How it works

Apache Spark (from now on just Spark) is published for Scala 2.12 and for Scala 2.13. Therefore, even if not built for Scala 3, your Scala 3 project can depend and use Spark via cross(CrossVersion.for3Use2_13)

This gives you access to the RDD API.

Spark SQL: `Dataset`

Spark Datasets give us the performances of Dataframes with the addition of type safety. What happens if we try to use Datasets with Scala 3?

import org.apache.spark.sql.SparkSession
import org.apache.spark.sql.*
import org.apache.spark.sql.types.*
import buildinfo.BuildInfo.inputDirectory

@main def wordcountSql =
  val spark = SparkSession.builder().master("local").getOrCreate
  import spark.implicits.*

  val sc = spark.sparkContext

  val textFile = sc.textFile(inputDirectory.getPath + "/lorem-ipsum.txt")
  val words: Dataset[String] = textFile.flatMap(line => line.split(" ")).toDS

  val counts: Dataset[(String, Double)] =
    words
      .map(word => (word, 1d))
      .groupByKey((word, _) => word)
      .reduceGroups((a, b) => (a._1, a._2 + b._2))
      .map(_._2)

This will return a cryptic error:

[error] 22 |        .map(word => (word, 1d))
[error]    |                                ^
[error]    |Unable to find encoder for type (String, Double). An implicit Encoder[(String, Double)] is needed to store (String, Double) instances in a Dataset.

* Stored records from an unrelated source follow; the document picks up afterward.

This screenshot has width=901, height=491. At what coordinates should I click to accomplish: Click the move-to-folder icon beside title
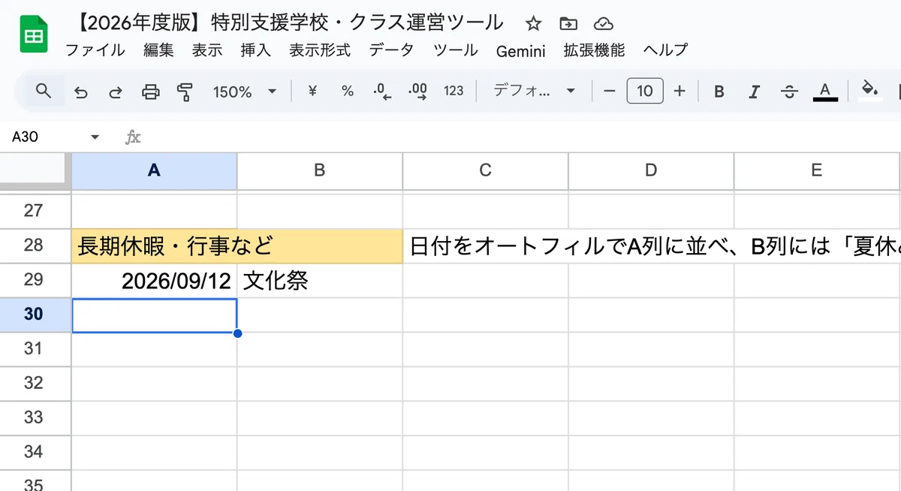(568, 24)
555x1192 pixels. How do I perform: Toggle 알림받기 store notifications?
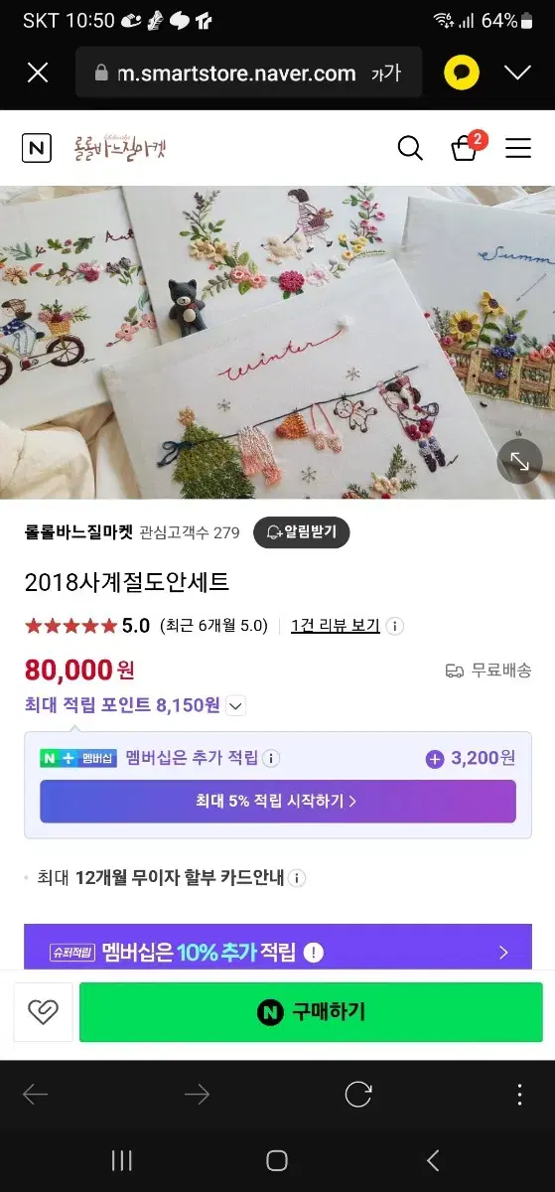[302, 532]
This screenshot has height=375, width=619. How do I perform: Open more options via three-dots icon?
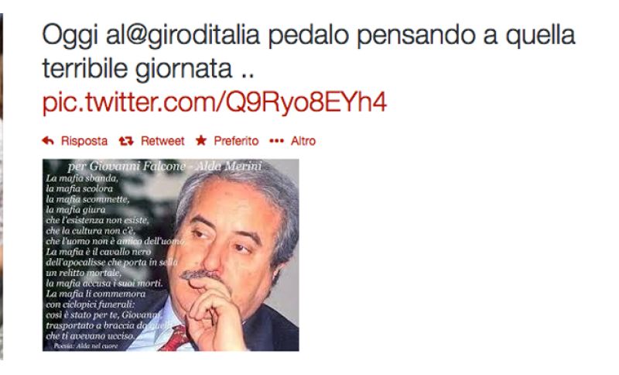[x=276, y=141]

Primitive types (Int, String, etc) and Product types (case classes) are supported by importing spark.implicits._  Support for serializing other types will be added in future releases..
[error]    |I found:
[error]    |
[error]    |    spark.implicits.newProductEncoder[(String, Double)](
[error]    |      /* missing */summon[reflect.runtime.universe.TypeTag[(String, Double)]])
[error]    |
[error]    |But no implicit values were found that match type reflect.runtime.universe.TypeTag[(String, Double)].
[error] one error found

The errors indicates that it cannot find and implicit Encoder[(String, Double)] and that we need to import spark.implicits._. But we did that!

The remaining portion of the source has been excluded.